Excerpt to read:
It wouldn’t be until the 2009/2010 season where he would gain a foothold in Leverkusen’s starting eleven. This would be Toni Kroos’s coming out party, where he would make 35 appearances across all competitions, scoring nine goals and a giving out a whopping 12 assists. He gave everyone a glimpse of what Toni Kroos could do in the midfield.
In the summer of 2010 Toni Kroos would return to the Die Roten, ending his loan spell with Bayer Leverkusen. With his return, Kroos’s status was unclear. He said: “I want to play as often as possible.” Upon his return, He would score his first goal for the club in a DFB-Pokal match, and would turn into a regular starter for the German side. He would end the season with 37 appearances across all competitions, netting two goals and eight assists.
In 2010, he would get his first call up to the senior German national team, and his debut would come against Argentina, in a friendly. He would be named to Joachim Löw's 23-man roster for the World Cup in South Africa. Kroos wouldn’t make his World Cup debut until the final group stage match, where he would be used as a substitute for the entire World Cup.
It wouldn’t be until 2011/2012, under manager Jupp Heynckes (his former coach at Leverkusen), that he established himself as Bayern's first-choice midfielder. He’d make 51 appearances across all competitions — scoring 7 goals and a racking up an impressive 19 assists (ten in the Bundesliga alone). This was the season that showcased what Toni Kroos was all about. The next season would be Bayern’s treble winning season with Toni Kroos being a major player in that campaign.
He would operate in a stacked midfield with Bastian Schweinsteiger and Javi Martinez. Toni would score three goals in the team’s first four matches of the season. He would get his first Champions League goal against Valencia in the opening group stage match.
Kroos would miss the rest of the season by picking up a leg injury in the first leg of the Champions League quarterfinal against Juventus. He wouldn’t return to fitness until the start of the following season. Toni would do Toni things that season, including a goal that sealed the Bundesliga for Die Roten in 2013/2014.
At the end of the 2013/2014 season, there would be a year left on his contract with Bayern Munich and had impressed Pep Guardiola. He had seen what they were paying Mario Gotze and in contract negotiations wanted the same parity. He was told by the team president that “You’re not a world class player”. See, he felt undervalued at Bayern and just wanted parity when it came to what Gotze was getting paid.
July 17th, 2014 is a day a lot of Madridista’s won’t forget, it’s the day that the club announced they had agreed to a transfer with Bayern Munich for midfielder Toni Kroos, who would sign a six-year deal. He would become the ninth German player to play for ‘Los Merengues’, following in the footsteps of players like Gunter Netzer, Paul Breitner, Christopf Metzelder, and of course, Mesut Ozil and Sami Khedira.

Given material:
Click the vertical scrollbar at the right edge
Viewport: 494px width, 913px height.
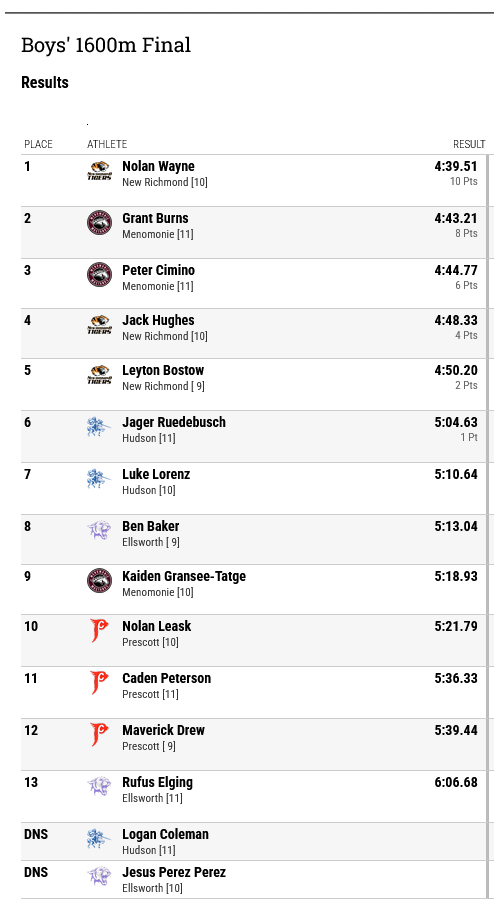[x=488, y=527]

To do:
[a] Please print the part of the passage about Toni Kroos that opens with the words containing "In 2010, he" and closes with "in that campaign.".
[b] Render this sentence from the passage about Toni Kroos in Spanish: "He wouldn’t return to fitness until the start of the following season."
The listing plays no part in what you are asked to do.

Worked solutions:
[a]
In 2010, he would get his first call up to the senior German national team, and his debut would come against Argentina, in a friendly. He would be named to Joachim Löw's 23-man roster for the World Cup in South Africa. Kroos wouldn’t make his World Cup debut until the final group stage match, where he would be used as a substitute for the entire World Cup.
It wouldn’t be until 2011/2012, under manager Jupp Heynckes (his former coach at Leverkusen), that he established himself as Bayern's first-choice midfielder. He’d make 51 appearances across all competitions — scoring 7 goals and a racking up an impressive 19 assists (ten in the Bundesliga alone). This was the season that showcased what Toni Kroos was all about. The next season would be Bayern’s treble winning season with Toni Kroos being a major player in that campaign.

[b] No recuperaría la forma física hasta el comienzo de la temporada siguiente.